Below is the chat conversation I had with a representative I have taken his name and my personal details out other than that it is as it happened. The waiting between answers while he “checked” was considerable and I was chatting for about a hour.

_All representatives are actively assisting other customers. There are 1 customer(s) in line ahead of you. Thank you for your
patience.
You are now chatting with Rep.
*Rep: *Hello! Welcome to Adobe Customer Service.
*Rep: *Hi Jeremy, Nice to have you on chat!
*Rep: *May I please have your email address registered with Adobe?
*Jeremy ?*@.com
*Rep: *Thank you for the email address.
*Rep: *I understand that you want to concert the CS5.5 to subscription product, am I correct?
*Jeremy: *No I have just purchased CS6 but obviously I would not have if I had known about the CC 12 month subscription at the discounted price. I would like a to convert a refund into a CC sub.
*Rep: *Please give me couple of more minutes, let me check what best I can do.
*Jeremy: *ok
*Rep: *Thank you.
*Rep: *Jeremy, you can purchase the CCM complete product in $19.99 or any point product in $9.99. This offer is applicable for those customer who has purchased CS6.
*Jeremy: *Yes but I could have got that with 5.5 without upgrading which I did in response to a marketing offer by Adobe just before they announced CC
*Rep: *Thank you for waiting. One moment please.
*Rep: *With CS5.5, the price would be 29.99 USD/EUR, for CS6, Its $19.99 .
*Jeremy: *Not according to your pricing plan on the Adobe site its 9.99 for any PS from CS3 up.
*Rep: *Yes, you are correct, however that is only for a point product subscription, the above information was for creative cloud complete product.
*Jeremy: *I bought PSCS6 for 188.19 just before you offer it at 8.78 a month
*Jeremy: *https://creative.adobe.com/plans
*Jeremy: *To get CC I now have to subscribe but I did not need to buy CS6
*Rep: *Yes, you are correct and that offer is given to those customer who already purchased CS6.
*Jeremy: *That is also offered to CS5.5 as well so I need not have spent 188.19
*Rep: *Do you have CS5.5?
*Jeremy: *Yes the 188.19 was for the upgrade to CS6
*Rep: *May I have the order number or the serial number please?
*Jeremy: *Order Number #AD00????????UK Products ordered: Adobe Photoshop CS6 (Mac,English) 
Product Serial Number Adobe Photoshop CS6 (Mac,English) ??
*Rep: *May I have the order number or the serial number of CS5.5?
*Jeremy: *On 3 September 2011Order number: AD000?????UK Products ordered: Qty Product 1 Adobe Photoshop
CS5 (Mac,English) Total purchase amount: £328.80
*Jeremy: *It was boxed so do not have serial to hand
*Rep: *I have checked and see that #AD000?????UK has been cancelled.
*Jeremy: *How could that happen? does this happen when its upgraded?
*Jeremy: *I will find the box - give me a minute
*Rep: *Please give me 2 minutes, let me check it for you.
*Jeremy: *serial number: 1???-0???
*Rep: *Please give me couple of more minutes, I am checking it for you.
*Jeremy: *ok but I have the physical box in front of me so definitely not cancelled
*Rep: *Sorry for the wait.
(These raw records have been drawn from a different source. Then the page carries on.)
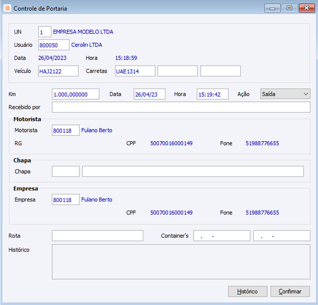
Task: Click the second Container's field
Action: 282,236
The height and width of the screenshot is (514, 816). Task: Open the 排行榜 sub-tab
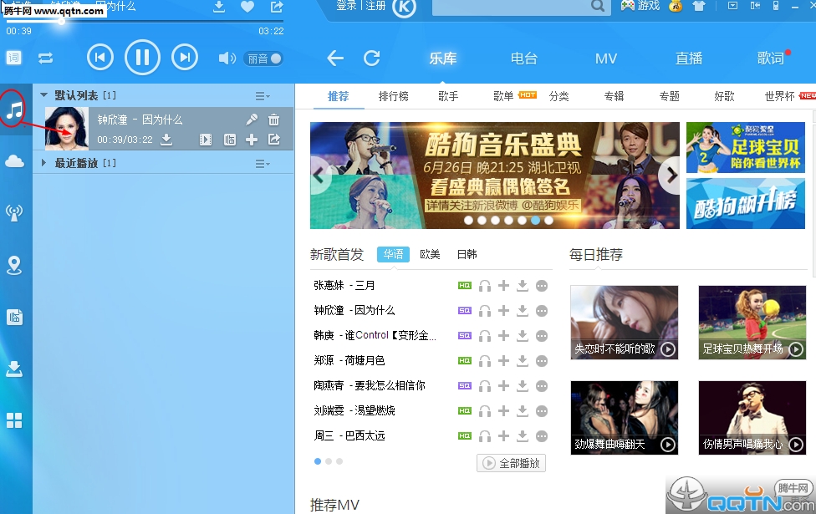tap(393, 96)
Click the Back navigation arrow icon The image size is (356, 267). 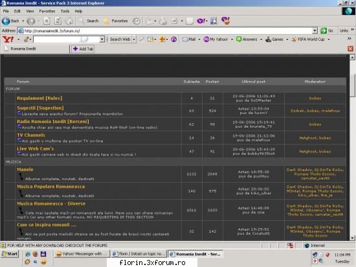click(6, 21)
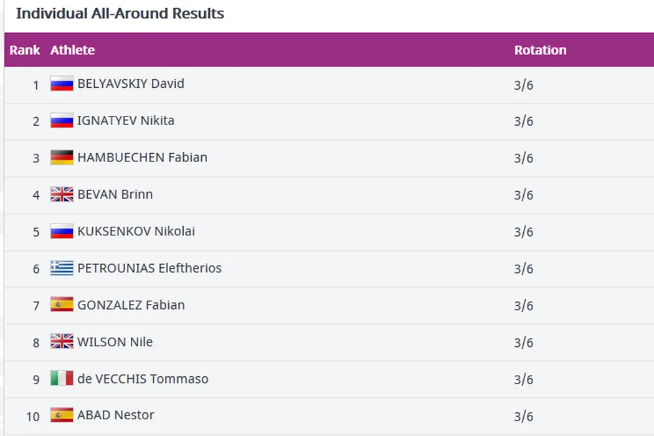Click the Individual All-Around Results heading
654x436 pixels.
pos(120,14)
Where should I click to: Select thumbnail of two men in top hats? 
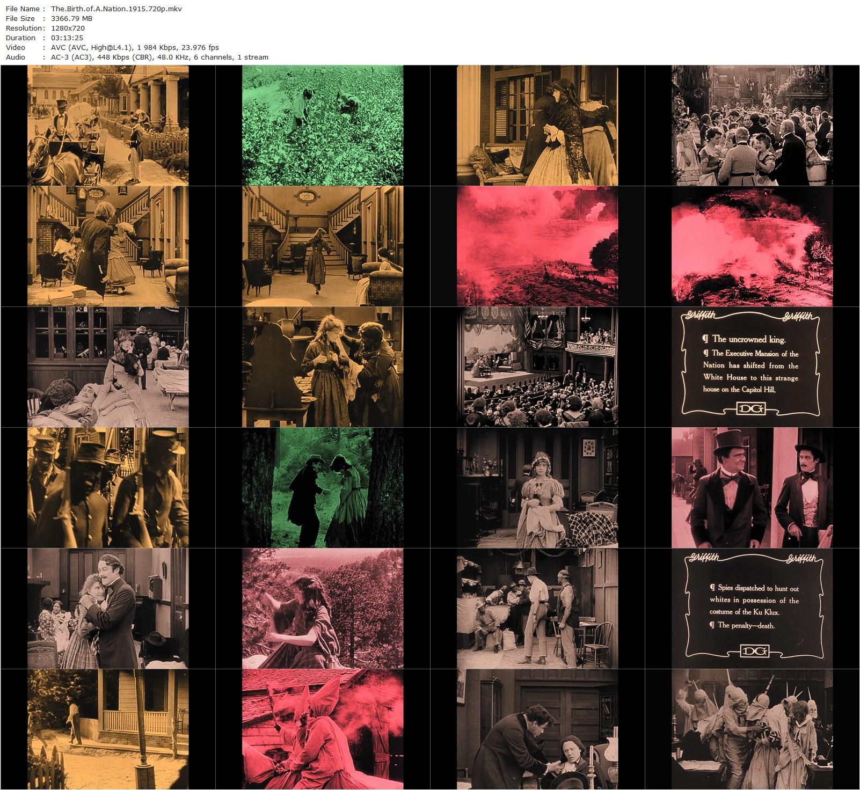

Please do stay online.
*Jeremy: *still here
*Rep: *Thank you.
*Rep: *Please allow me some more time.
*Jeremy: *I have a client meeting in the next couple of minutes. Can you email me a solution please.
*Rep: *Please give me 1 minutes.
*Rep: *I am sorry, this one is the best offer we have, we do not have any other offer.
*Jeremy: *Please ask a supervisor - I will be posting this conversation on a forum but will remove your name. Why is Adobe trying to rip off loyal customers - I would subscribe but find it invidious that you take my money just before a major change which would be better value for your customer. Let them know - another unhappy customer_

I would quite happily have subscribed to access new features going forward in PS (in fact I do not think there is a real alternative in the long term) but I am stunned by their arrogance and greed in not recognising they have extracted money from me under false pretences! I expect there will be others in this leaky boat.


----------



## Victoria Bampton

CS6 would give you the advantage of Edit in Photoshop direct compatibility, and a promise of updates to the next Windows/Mac OS.  But on the other hand, it really does depend on how much you use it, as to whether it's worthwhile.  To be honest, if you're not in a rush, I simply wouldn't make a decision about Photoshop yet.  We haven't seen Adobe's response yet, so there may yet be something better in the works.


----------



## wblink

DianeK said:


> Glad to hear that LR will continue as a stand alone



That SHOULD be nice, but I doubt it. Where and from whome did you get that info?


----------



## DianeK

Hi Victoria. I just noticed on the introductory offer of $9.99 for single app that it says "limited access to services". Do you know what won't be available with this plan?  Just thought I would point this out in case someone hasn't noticed that caveat before signing up.
Diane


----------



## Victoria Bampton

Where are you seeing that Diane?  I'll find out, but there's nothing Photoshop related that I'm aware of, so it may apply to other programs.


----------



## Unklejon

Just checking out the NASDAQ for Adobe -Systems Inc. (ADBE). The share price is starting to drop - only slightly at present - but looks as though the city analysts are getting jumpy about this move. It was actually mooted to the city back in March when Adobe registered $1.01 Billion  in sales in the first fiscal quarter that on line for $4.1 Billion this year- _(did you know the measure of Billion in the UK has now been downgraded  to lesser value USA version http://oxforddictionaries.com/words/how-many-is-a-billion)_ . These are still record sales figures. Their share Prices has virtually doubled in the last year [29.52 low -47.17 High] Yet Adobe are citing Piracy is harming their business ??? Adobe were also citing they had 500,000 confirmed cloud users back as far a March so we cannot really claim this was a shock move. http://www.bloomberg.com/news/2013-...fit-tops-estimates-on-web-software-sales.html

This move is purely about evening out the fluctuations in Adobes cash flow which was previously controlled by Product Release Cycles. Its purely a business decision. So why cannot Adobe be open and honest with people instead of trying to dress this up as some sort of product improvement cycle... Adobe should remember " You can fool some of the people some of the time, but you cannot fool all of the people all of the time". Customer loyalty counts for nothing to any of them so no point in our trying to appeal to their "better nature" as they simply don't have one. They have one measure and that's the "bottom line".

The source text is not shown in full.